**THE TASKS**
1) Please list the usernames of everyone who posts in the veggie foil packs forum thread, giving each name once.
2) Carry on the veggie foil packs forum thread from the point where it stops.

**DOCUMENT TEXT**
— start —
# Veggie foil packs



## stormtrooper (Jul 24, 2019)

I am making veggie foil packs for  and was wondering if i could write each persons name (sharpie) on each foil pack so i know whos is whos. Each foil pack has the same stuff but then adds something the previous did not have in it. was wondering if the sharpie would come off during the cook?


----------



## 6GRILLZNTN (Jul 24, 2019)

Take a small sheet of foil, write something on it with your sharpie and throw it in the oven and see what happens.


----------



## stormtrooper (Jul 24, 2019)

Good idea. Thanks! Heres hoping to no shrinky dinks!


----------



## 6GRILLZNTN (Jul 24, 2019)

Good luck with the cook storm!


----------



## chilerelleno (Jul 24, 2019)
— end —
**EXTRACTED RECORDS**
— start —
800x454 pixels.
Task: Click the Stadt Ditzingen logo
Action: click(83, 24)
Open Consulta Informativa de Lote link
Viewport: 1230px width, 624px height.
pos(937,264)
— end —
— start —
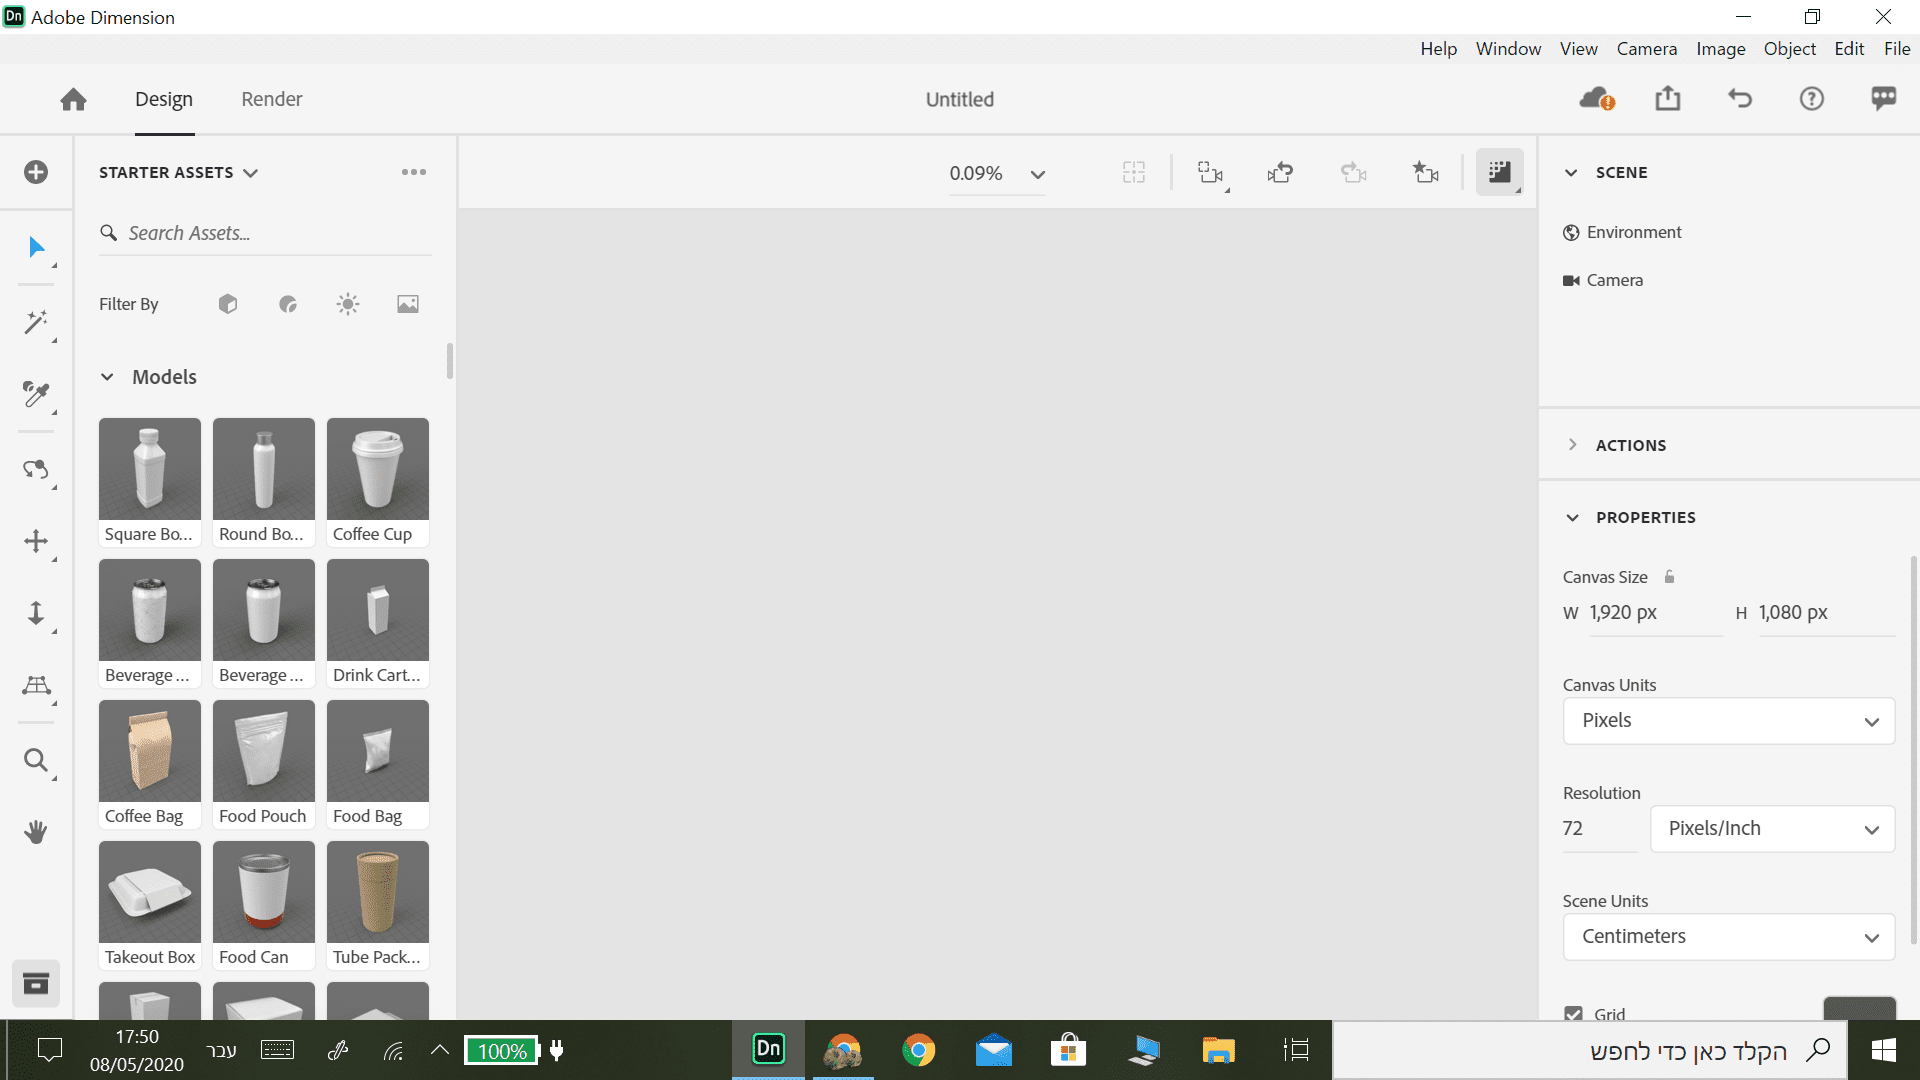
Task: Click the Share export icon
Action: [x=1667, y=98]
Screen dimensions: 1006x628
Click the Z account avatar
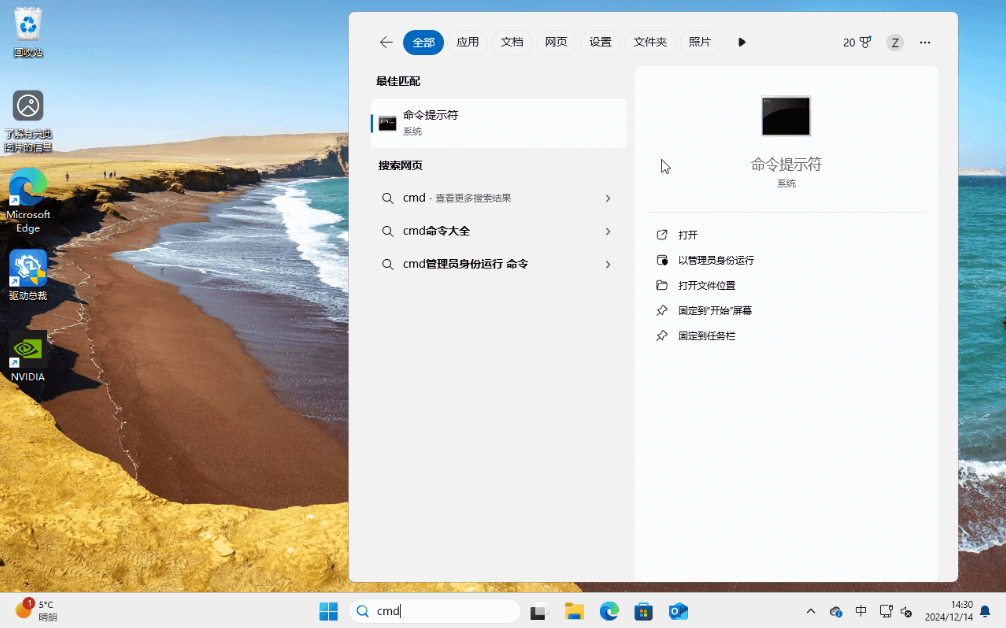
— end —
**ANSWERS FOR THE EXERCISE**
1) stormtrooper, 6GRILLZNTN, chilerelleno

2)
If marker ink burns off, you can use any semi- dull pointed object to write/inscribe the foil. A
ball point pen leaves a little ink but a clear imprint.
Ya just need one or two initials.


----------



## stormtrooper (Jul 24, 2019)

Leaving a little ink wont be a prob as long as i can tell the diff between the packs. If the foil in oven test doest work ill do that


----------



## stormtrooper (Jul 24, 2019)

Well the oven test did not work. The sharpie totally disappeared from the foil


----------



## 6GRILLZNTN (Jul 24, 2019)

I'd follow Chili's advice then.  Dude knows his stuff.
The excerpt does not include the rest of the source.